Is the screenshot path gone entirely?

No, just demoted. ScreenCaptureManager at /Users/matthewdi/fazm/Desktop/Sources/FloatingControlBar/ScreenCaptureManager.swift uses CGWindowListCreateImage with .optionIncludingWindow, .boundsIgnoreFraming, and .bestResolution flags to capture the frontmost app's window when the agent genuinely needs pixel context (a PDF with images, a Figma canvas, a WebGL surface). The capture is gated behind Screen Recording permission, and the function returns .permissionDenied as a distinct case from .success when the window metadata is readable but pixel capture fails, which is the signal that Screen Recording was revoked while Accessibility stayed granted. The default for native Catalyst apps like Mail, Calendar, and Messages is to skip the screenshot entirely.

Which MCP servers does Fazm bundle, and why does it matter for a computer agent?

Five, hardcoded as BUILTIN_MCP_NAMES at line 1266 of /Users/matthewdi/fazm/acp-bridge/src/index.ts: fazm_tools, playwright, macos-use, whatsapp, and google-workspace. The macos-use binary is the bridge into the AX layer described above; it is bundled at Contents/MacOS/mcp-server-macos-use inside the signed app and resolved at line 63 of the same bridge file. The reason a computer agent ships an MCP server inside the .app instead of asking the user to install one is that the agent layer (Claude, in Fazm's case) speaks the Agent Client Protocol; tool calls flow through MCP; and bundling means the user grants Accessibility once to the parent app and the bundled binary inherits that permission, which it would not if it were installed separately.

Does this approach work on Windows or Linux?

Not yet, on either, because the engineering is platform-specific to the macOS AX surface, the TCC cache behavior, and the CGEvent tap API. Windows has a similar concept (UI Automation, IAccessible2, the Windows Automation API) and Linux has AT-SPI, but the failure modes are different and the permission models are completely different. Fazm is Mac-only at v2.4.1; the cloud-only computer use agents are platform-agnostic by design because their VM is always Linux. If you want a real consumer agent that drives the apps already installed on your real machine, the work is platform-by-platform.

What can I verify in the Fazm repo to confirm everything in this article?

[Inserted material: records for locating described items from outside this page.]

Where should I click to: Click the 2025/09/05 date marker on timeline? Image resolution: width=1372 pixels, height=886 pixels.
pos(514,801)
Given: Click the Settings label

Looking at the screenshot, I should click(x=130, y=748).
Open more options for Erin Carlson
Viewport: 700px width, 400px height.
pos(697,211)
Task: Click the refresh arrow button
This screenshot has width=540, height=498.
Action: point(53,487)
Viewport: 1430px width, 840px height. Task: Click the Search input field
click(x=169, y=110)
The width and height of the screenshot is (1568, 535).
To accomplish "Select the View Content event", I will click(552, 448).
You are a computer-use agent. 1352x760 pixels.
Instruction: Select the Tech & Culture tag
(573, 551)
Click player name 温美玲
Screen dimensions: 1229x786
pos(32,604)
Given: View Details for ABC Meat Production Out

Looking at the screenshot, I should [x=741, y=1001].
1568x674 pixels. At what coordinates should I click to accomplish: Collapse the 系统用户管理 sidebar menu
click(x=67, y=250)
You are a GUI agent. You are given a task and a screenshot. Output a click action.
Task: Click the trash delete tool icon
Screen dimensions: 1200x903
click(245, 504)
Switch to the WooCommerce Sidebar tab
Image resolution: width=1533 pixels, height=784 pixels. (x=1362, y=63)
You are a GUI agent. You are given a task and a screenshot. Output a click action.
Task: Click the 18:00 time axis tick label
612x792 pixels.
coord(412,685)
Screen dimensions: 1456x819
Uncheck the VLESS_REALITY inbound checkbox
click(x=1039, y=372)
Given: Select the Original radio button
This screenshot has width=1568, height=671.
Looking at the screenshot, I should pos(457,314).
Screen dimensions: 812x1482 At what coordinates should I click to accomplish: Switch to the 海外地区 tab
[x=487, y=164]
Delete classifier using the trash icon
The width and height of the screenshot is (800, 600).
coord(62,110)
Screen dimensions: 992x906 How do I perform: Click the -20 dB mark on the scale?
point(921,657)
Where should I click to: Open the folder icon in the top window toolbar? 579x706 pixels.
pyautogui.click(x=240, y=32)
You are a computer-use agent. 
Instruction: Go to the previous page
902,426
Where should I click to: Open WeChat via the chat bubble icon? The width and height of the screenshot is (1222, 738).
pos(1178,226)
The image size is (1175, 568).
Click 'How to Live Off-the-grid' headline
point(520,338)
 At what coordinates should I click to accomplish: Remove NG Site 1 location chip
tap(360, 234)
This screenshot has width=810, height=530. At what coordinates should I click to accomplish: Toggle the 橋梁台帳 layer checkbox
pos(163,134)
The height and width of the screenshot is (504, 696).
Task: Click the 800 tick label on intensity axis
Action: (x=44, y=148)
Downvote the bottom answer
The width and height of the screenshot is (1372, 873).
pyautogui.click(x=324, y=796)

Three files. /Users/matthewdi/fazm/Desktop/Sources/AppState.swift lines 300 to 504 for the entire permission probe (timers, three-layer check, retry alert, relaunch). /Users/matthewdi/fazm/Desktop/Sources/FloatingControlBar/ScreenCaptureManager.swift lines 14 to 44 for the demoted screenshot path with .permissionDenied disambiguation. /Users/matthewdi/fazm/acp-bridge/src/index.ts line 63 for the bundled macos-use binary path and line 1266 for the BUILTIN_MCP_NAMES constant. The CHANGELOG entry that documents the dynamic MCP server list is at /Users/matthewdi/fazm/CHANGELOG.json line 20, version 2.4.0, dated 2026-04-20.